(Stored data entries)
========

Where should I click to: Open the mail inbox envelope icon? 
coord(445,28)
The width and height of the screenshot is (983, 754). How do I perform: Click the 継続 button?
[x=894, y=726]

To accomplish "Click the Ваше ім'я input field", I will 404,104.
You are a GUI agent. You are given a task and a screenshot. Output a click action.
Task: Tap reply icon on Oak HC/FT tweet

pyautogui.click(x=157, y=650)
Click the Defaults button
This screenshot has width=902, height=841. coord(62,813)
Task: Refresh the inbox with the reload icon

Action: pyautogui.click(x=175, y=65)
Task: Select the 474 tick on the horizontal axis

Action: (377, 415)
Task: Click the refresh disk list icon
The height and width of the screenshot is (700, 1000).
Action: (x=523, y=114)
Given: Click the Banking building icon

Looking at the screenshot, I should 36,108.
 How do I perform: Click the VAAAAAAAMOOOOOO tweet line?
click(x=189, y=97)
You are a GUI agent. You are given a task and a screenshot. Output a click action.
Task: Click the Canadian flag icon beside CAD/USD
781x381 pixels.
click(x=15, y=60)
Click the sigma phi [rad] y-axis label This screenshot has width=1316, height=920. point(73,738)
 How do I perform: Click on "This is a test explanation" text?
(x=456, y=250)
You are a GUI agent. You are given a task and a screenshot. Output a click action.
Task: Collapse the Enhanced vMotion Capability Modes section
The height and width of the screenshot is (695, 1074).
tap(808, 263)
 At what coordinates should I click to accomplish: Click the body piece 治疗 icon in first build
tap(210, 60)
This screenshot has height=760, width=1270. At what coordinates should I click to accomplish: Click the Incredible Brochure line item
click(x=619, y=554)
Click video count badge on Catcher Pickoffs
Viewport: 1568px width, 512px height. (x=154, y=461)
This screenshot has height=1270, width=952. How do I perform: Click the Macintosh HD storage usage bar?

========

-- What is required --
Reproduce every entry above exactly as it was written.

-- Answer area --
Where should I click to: Open the mail inbox envelope icon? 
coord(445,28)
The width and height of the screenshot is (983, 754). How do I perform: Click the 継続 button?
[x=894, y=726]

To accomplish "Click the Ваше ім'я input field", I will 404,104.
You are a GUI agent. You are given a task and a screenshot. Output a click action.
Task: Tap reply icon on Oak HC/FT tweet

pyautogui.click(x=157, y=650)
Click the Defaults button
This screenshot has width=902, height=841. coord(62,813)
Task: Refresh the inbox with the reload icon

Action: pyautogui.click(x=175, y=65)
Task: Select the 474 tick on the horizontal axis

Action: (377, 415)
Task: Click the refresh disk list icon
The height and width of the screenshot is (700, 1000).
Action: (x=523, y=114)
Given: Click the Banking building icon

Looking at the screenshot, I should 36,108.
 How do I perform: Click the VAAAAAAAMOOOOOO tweet line?
click(x=189, y=97)
You are a GUI agent. You are given a task and a screenshot. Output a click action.
Task: Click the Canadian flag icon beside CAD/USD
781x381 pixels.
click(x=15, y=60)
Click the sigma phi [rad] y-axis label This screenshot has width=1316, height=920. point(73,738)
 How do I perform: Click on "This is a test explanation" text?
(x=456, y=250)
You are a GUI agent. You are given a task and a screenshot. Output a click action.
Task: Collapse the Enhanced vMotion Capability Modes section
The height and width of the screenshot is (695, 1074).
tap(808, 263)
 At what coordinates should I click to accomplish: Click the body piece 治疗 icon in first build
tap(210, 60)
This screenshot has height=760, width=1270. At what coordinates should I click to accomplish: Click the Incredible Brochure line item
click(x=619, y=554)
Click video count badge on Catcher Pickoffs
Viewport: 1568px width, 512px height. (x=154, y=461)
This screenshot has height=1270, width=952. How do I perform: Click the Macintosh HD storage usage bar?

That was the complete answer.